When a Spark job is run on YARN, Spark launches its executors without taking data locality into account. Spark will then correctly take data locality into account when deciding how to distribute tasks to its executors. For example, if host1 contains blockA and a job using blockA is launched on the YARN cluster with --num-executors=1, Spark might place the only executor on host2 and have poor locality. However, if --num-executors=2 and executors are started on host1 and host2, Spark will be smart enough to prioritize placing the job on host1.

Class alluxio.hadoop.FileSystem not found Issues with SparkSQL and Hive MetaStore

To run the spark-shell with the Alluxio client, the Alluxio client jar will have to be added to the classpath of the Spark driver and Spark executors, as described earlier. However, sometimes SparkSQL may fail to save tables to the Hive MetaStore (location in Alluxio), with an error message similar to the following:

org.apache.hadoop.hive.ql.metadata.HiveException: MetaException(message:java.lang.RuntimeException: java.lang.ClassNotFoundException: Class alluxio.hadoop.FileSystem not found)

The recommended solution is to configure spark.sql.hive.metastore.sharedPrefixes.
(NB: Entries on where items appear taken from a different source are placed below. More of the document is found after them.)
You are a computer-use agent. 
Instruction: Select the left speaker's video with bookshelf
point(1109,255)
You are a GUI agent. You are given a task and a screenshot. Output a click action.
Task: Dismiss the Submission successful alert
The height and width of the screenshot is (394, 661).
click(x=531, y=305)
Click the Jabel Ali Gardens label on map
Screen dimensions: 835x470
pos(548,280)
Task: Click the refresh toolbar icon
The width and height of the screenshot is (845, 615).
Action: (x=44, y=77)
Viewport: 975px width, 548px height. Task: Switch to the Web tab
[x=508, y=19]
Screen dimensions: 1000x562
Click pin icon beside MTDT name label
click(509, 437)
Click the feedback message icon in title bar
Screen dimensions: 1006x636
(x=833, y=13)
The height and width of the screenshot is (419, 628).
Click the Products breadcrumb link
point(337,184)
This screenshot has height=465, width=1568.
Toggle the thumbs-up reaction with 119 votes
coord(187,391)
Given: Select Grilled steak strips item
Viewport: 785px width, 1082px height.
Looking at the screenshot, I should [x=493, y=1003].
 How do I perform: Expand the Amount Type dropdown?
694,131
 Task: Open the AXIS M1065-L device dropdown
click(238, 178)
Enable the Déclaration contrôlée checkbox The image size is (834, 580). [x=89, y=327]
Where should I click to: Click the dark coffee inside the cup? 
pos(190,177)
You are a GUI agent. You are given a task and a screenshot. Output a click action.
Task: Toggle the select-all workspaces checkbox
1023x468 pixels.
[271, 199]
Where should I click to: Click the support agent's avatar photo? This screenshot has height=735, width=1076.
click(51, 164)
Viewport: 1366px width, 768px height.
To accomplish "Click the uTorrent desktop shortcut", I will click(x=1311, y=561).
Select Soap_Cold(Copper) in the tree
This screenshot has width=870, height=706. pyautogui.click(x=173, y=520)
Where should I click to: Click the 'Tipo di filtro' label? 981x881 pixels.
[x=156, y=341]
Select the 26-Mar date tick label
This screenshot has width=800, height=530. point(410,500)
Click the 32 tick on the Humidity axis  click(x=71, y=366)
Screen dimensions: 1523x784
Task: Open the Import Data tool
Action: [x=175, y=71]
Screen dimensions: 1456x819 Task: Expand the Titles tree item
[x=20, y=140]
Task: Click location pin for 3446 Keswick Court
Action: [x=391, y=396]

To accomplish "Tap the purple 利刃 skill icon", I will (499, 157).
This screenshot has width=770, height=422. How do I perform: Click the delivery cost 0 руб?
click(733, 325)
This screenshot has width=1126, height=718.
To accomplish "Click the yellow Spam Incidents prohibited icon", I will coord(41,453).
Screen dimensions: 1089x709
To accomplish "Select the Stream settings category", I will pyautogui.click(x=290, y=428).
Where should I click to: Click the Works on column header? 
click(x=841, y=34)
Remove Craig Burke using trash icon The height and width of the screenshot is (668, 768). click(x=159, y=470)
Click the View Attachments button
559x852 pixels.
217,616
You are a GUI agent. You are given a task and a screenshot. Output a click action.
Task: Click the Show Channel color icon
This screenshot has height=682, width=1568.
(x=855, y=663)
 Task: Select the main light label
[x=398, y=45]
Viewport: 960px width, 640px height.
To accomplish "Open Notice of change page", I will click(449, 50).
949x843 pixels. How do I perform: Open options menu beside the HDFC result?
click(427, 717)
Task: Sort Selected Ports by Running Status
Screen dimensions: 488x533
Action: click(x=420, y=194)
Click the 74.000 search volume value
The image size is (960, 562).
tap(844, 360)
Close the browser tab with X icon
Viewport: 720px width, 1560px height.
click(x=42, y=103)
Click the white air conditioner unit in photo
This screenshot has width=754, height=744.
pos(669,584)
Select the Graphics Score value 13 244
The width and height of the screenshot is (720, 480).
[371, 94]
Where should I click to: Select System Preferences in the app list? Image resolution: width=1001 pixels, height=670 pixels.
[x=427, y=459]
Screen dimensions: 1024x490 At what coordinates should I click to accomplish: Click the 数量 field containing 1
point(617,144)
In Spark 1.4.0 and later, Spark uses an isolated classloader to load java classes for accessing the Hive MetaStore. However, the isolated classloader ignores certain packages and allows the main classloader to load “shared” classes (the Hadoop HDFS client is one of these “shared” classes). The Alluxio client should also be loaded by the main classloader, and you can append the alluxio package to the configuration parameter spark.sql.hive.metastore.sharedPrefixes to inform Spark to load Alluxio with the main classloader. For example, the parameter may be set to:

spark.sql.hive.metastore.sharedPrefixes=com.mysql.jdbc,org.postgresql,com.microsoft.sqlserver,oracle.jdbc,alluxio

java.io.IOException: No FileSystem for scheme: alluxio Issue with Spark on YARN

If you use Spark on YARN with Alluxio and run into the exception java.io.IOException: No FileSystem for scheme: alluxio, please add the following content to ${SPARK_HOME}/conf/core-site.xml:

<configuration>
  <property>
    <name>fs.alluxio.impl</name>
    <value>alluxio.hadoop.FileSystem</value>
  </property>
</configuration>